Con Josemaría siempre me he conducido con gran confianza. En especial, si había algo en su modo de obrar o en su labor apostólica que no acababa de comprender yo “provocaba” la explicación correcta de aquellos hechos que por sí solos, no decían todo el rico contenido que, sin duda, llevaban dentro. Luego me referiré a algún tema que con él he tratado con toda sinceridad, abiertamente, en Roma. Ahora pretendo resaltar la perfecta conjunción que existía en Josemaría entre lo humano -con toda la plenitud de humanidad que, por temperamento y por virtud, se daba en su caso-, y cualquiera de las virtudes sobrenaturales, también las teologales; pues creo que es una de las notas características de su personalidad. Estoy persuadido de que vivía las virtudes sobrenaturales en grado heroico, pero en mi recuerdo han quedado grabados los gestos humanos que servían de vehículo: era una verdadera lección de vida que, en mí -y supongo que en tantos amigos e hijos suyos-, dejaron profunda huella. Por otra parte, ya llegará el momento en que, quienes deban hacerlo, hagan los estudios pormenorizados de estas virtudes que laten en estos gestos que ahora reseño, y llegará a formularse un juicio definitivo de la Iglesia sobre el grado eminente de santidad que alcanzó en su vida.

Es posible que alguno, que le conociera menos que yo, no entendiera la fortaleza de su carácter, moderada siempre por la cordialidad y el afecto que rezumaba siempre su corazón, porque hay quienes tienen la idea, equivocada, de que un hombre de Dios ha de ser melifluo o beatífico, y hasta fácil de manejar. Creo que ante el Padre nadie se podía encontrar cohibido; antes bien todo lo contrario. Yo siempre me he sentido animado a exponer mis puntos de vista, y él los escuchaba siempre con respeto y, cuando eran razonables, los tenía en cuenta. Jamás he visto que cualquiera de sus hijos, o de los amigos, le tuvieran temor reverencial o se sintiesen distanciados. Por el contrario, me ha llamado la atención la presteza con que todos se sentían atraídos por la amabilísima presencia de Josemaría; por eso no costaba ningún esfuerzo llamarle, afectuosamente, Padre.

Aunque me he apartado un poco del hilo del relato, no creo inútil esta disgresión, pues explica, quizá, el agrado con que colaborábamos durante los años cuarenta en todo cuanto nos pedía. También explica -a mi modo de ver- la base humana de ese rápido desarrollo de la labor apostólica del Opus Dei durante aquellos años en que vi acercarse a la Obra abundantes y selectas vocaciones, no sólo en Madrid, sino en las principales provincias españolas. El trabajo de Josemaría era callado, pero tenaz, constante y alcanzaba a hombres y mujeres, a profesionales de muy diversos niveles y situaciones sociales, también a sacerdotes. Es admirable cómo podía multiplicar su tiempo.

########

▶ _Detalles del ejercicio_
Copia el fragmento del texto sobre Josemaría desde "Aunque me he" hasta "multiplicar su tiempo.", sustituyendo "Madrid" por "Valencia". Los datos no hacen falta para resolver esto.

▶ _Material proporcionado_
########

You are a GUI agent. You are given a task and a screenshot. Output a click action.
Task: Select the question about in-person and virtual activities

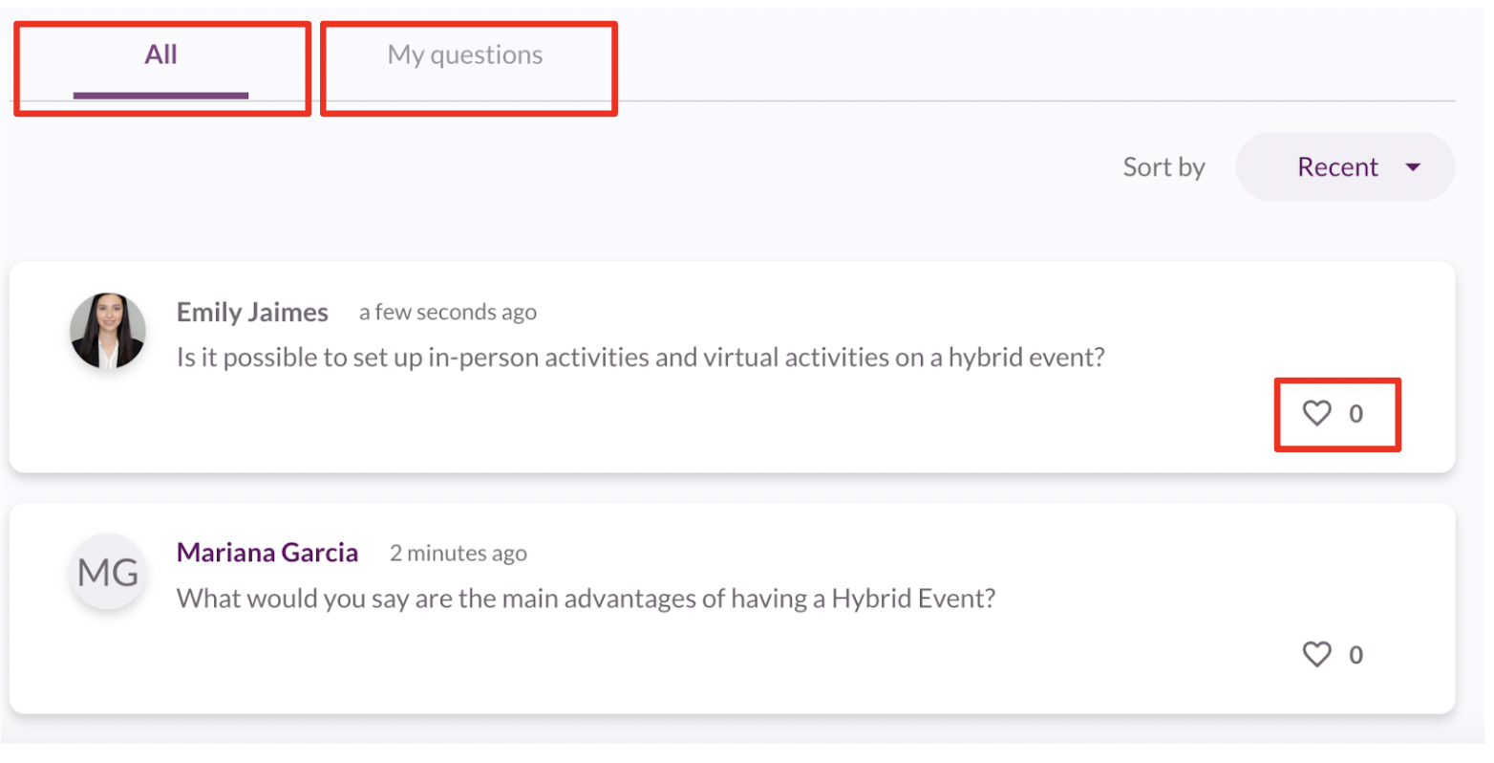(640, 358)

########

▶ _Resultado esperado_
Aunque me he apartado un poco del hilo del relato, no creo inútil esta disgresión, pues explica, quizá, el agrado con que colaborábamos durante los años cuarenta en todo cuanto nos pedía. También explica -a mi modo de ver- la base humana de ese rápido desarrollo de la labor apostólica del Opus Dei durante aquellos años en que vi acercarse a la Obra abundantes y selectas vocaciones, no sólo en Valencia, sino en las principales provincias españolas. El trabajo de Josemaría era callado, pero tenaz, constante y alcanzaba a hombres y mujeres, a profesionales de muy diversos niveles y situaciones sociales, también a sacerdotes. Es admirable cómo podía multiplicar su tiempo.